In [None]:
%pip install langchain faiss-cpu cohere langchain-community rank_bm25 pandas scikit-learn

In [6]:
import cohere
import numpy as np
import re
import pandas as pd
from tqdm import tqdm
from langchain.vectorstores import FAISS
from secret import cohere_api_key

# Paste your API key here.
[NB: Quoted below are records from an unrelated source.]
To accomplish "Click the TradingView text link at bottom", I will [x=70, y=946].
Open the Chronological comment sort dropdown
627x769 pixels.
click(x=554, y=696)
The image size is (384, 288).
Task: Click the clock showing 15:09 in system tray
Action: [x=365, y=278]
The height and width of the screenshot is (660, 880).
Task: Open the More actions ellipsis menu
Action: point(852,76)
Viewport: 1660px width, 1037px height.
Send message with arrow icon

Remember to not share publicly
api_key = cohere_api_key

# Create and retrieve a Cohere API key from os.cohere.ai
co = cohere.Client(api_key)

From the forthcoming book "Hands on Large Language Models" by Jay Alammar & Maarten Grootendorst

## create a database of text related to interstellar

In [7]:
text = """
Interstellar is a 2014 epic science fiction film co-written, directed, and produced by Christopher Nolan. 
It stars Matthew McConaughey, Anne Hathaway, Jessica Chastain, Bill Irwin, Ellen Burstyn, Matt Damon, and Michael Caine. 
Set in a dystopian future where humanity is struggling to survive, the film follows a group of astronauts who travel through a wormhole near Saturn in search of a new home for mankind.
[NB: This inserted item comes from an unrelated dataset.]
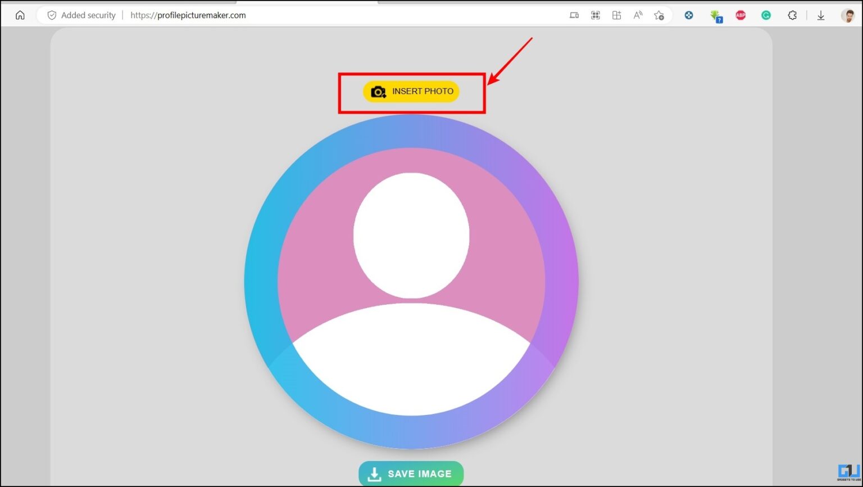863x487 pixels.
Task: Open split screen mode from the toolbar
Action: 616,15
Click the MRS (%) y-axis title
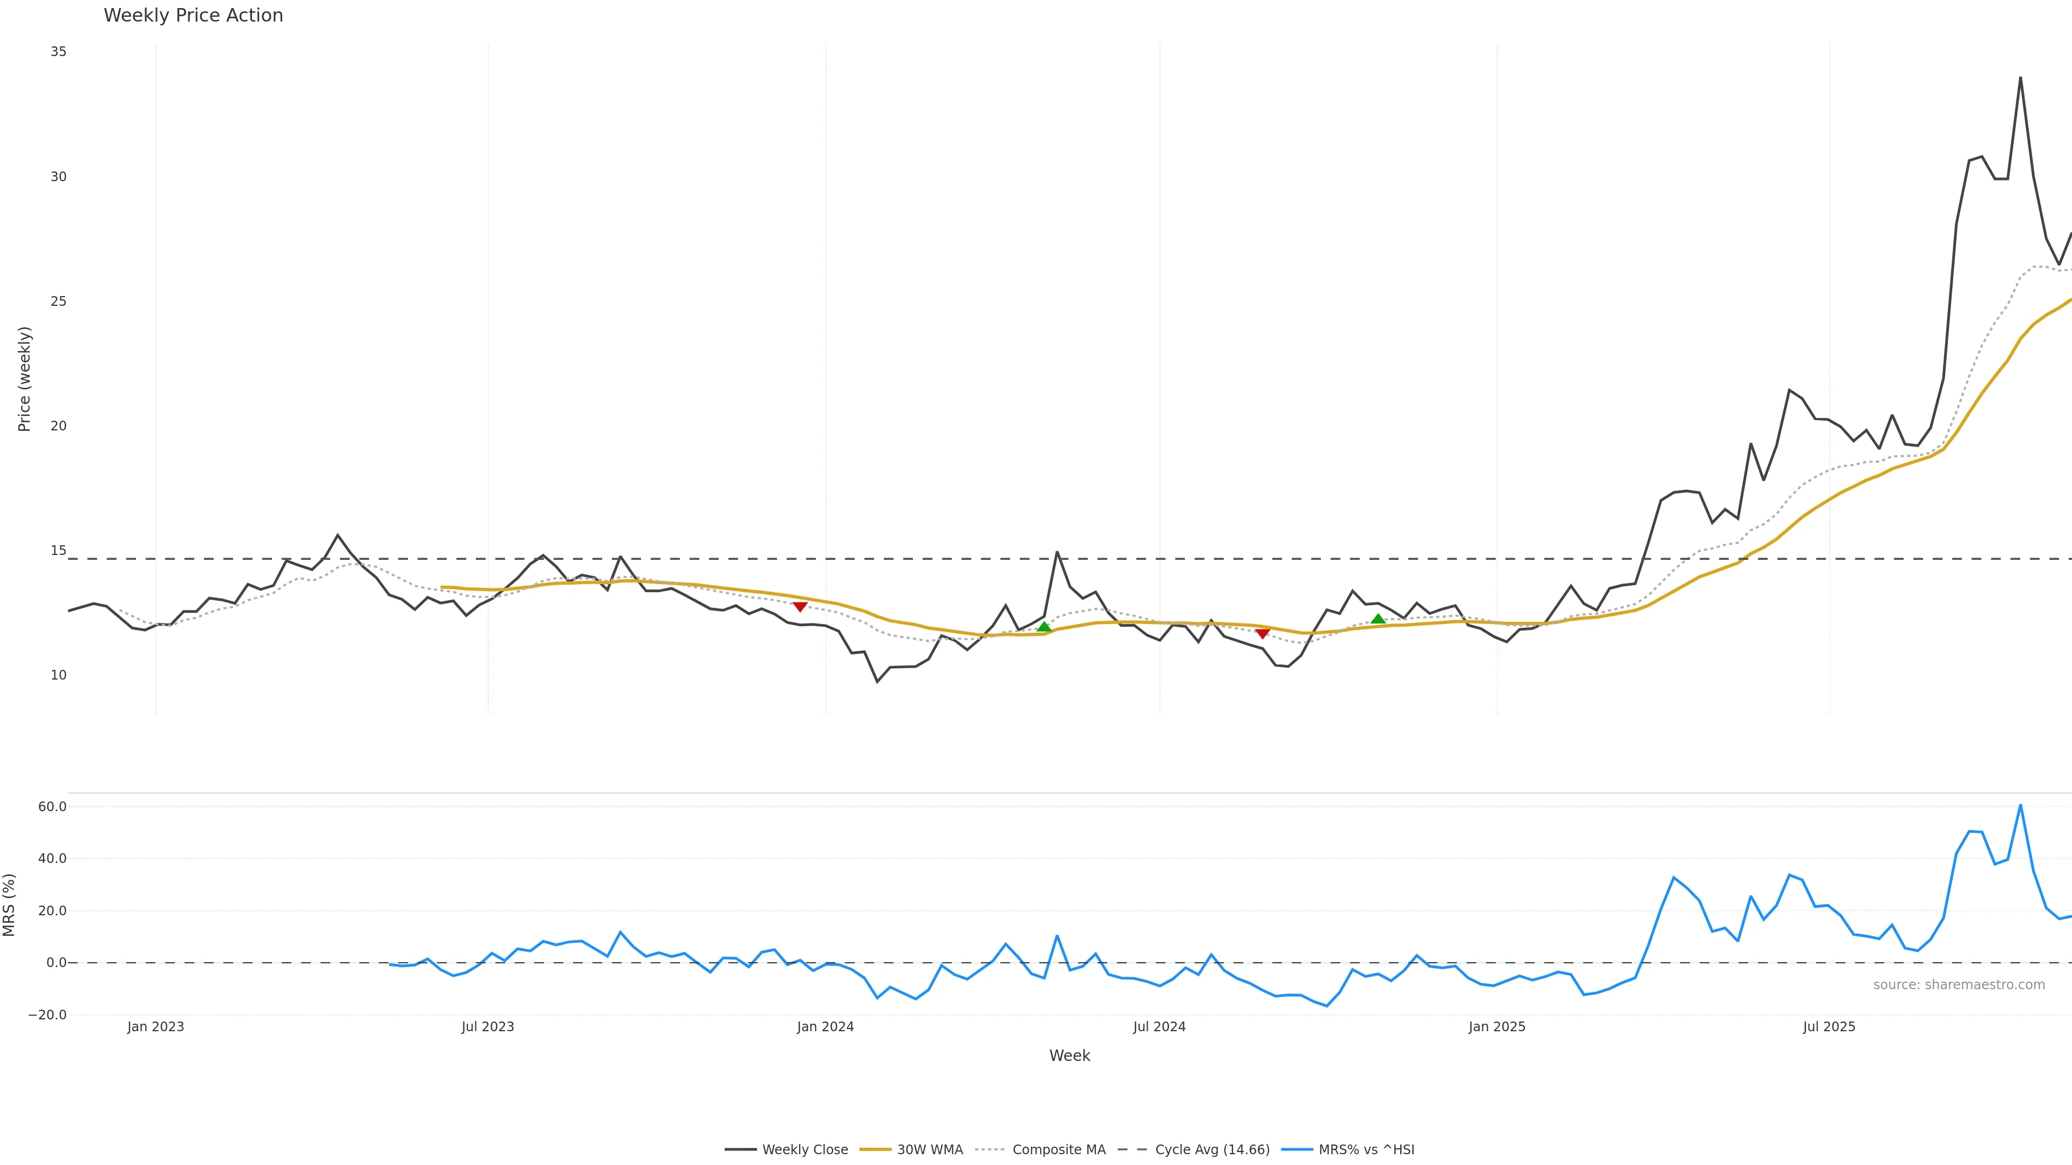 pos(10,905)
Brothers Christopher and Jonathan Nolan wrote the screenplay, which had its origins in a script Jonathan developed in 2007. 
Caltech theoretical physicist and 2017 Nobel laureate in Physics[4] Kip Thorne was an executive producer, acted as a scientific consultant, and wrote a tie-in book, The Science of Interstellar. 
Cinematographer Hoyte van Hoytema shot it on 35 mm movie film in the Panavision anamorphic format and IMAX 70 mm. 
Principal photography began in late 2013 and took place in Alberta, Iceland, and Los Angeles. 
Interstellar uses extensive practical and miniature effects and the company Double Negative created additional digital effects.

Interstellar premiered on October 26, 2014, in Los Angeles. 
In the United States, it was first released on film stock, expanding to venues using digital projectors. 
The film had a worldwide gross over $677 million (and $773 million with subsequent re-releases), making it the tenth-highest grossing film of 2014. 
It received acclaim for its performances, direction, screenplay, musical score, visual effects, ambition, themes, and emotional weight. 
It has also received praise from many astronomers for its scientific accuracy and portrayal of theoretical astrophysics. Since its premiere, Interstellar gained a cult following,[5] and now is regarded by many sci-fi experts as one of the best science-fiction films of all time.
Interstellar was nominated for five awards at the 87th Academy Awards, winning Best Visual Effects, and received numerous other accolades"""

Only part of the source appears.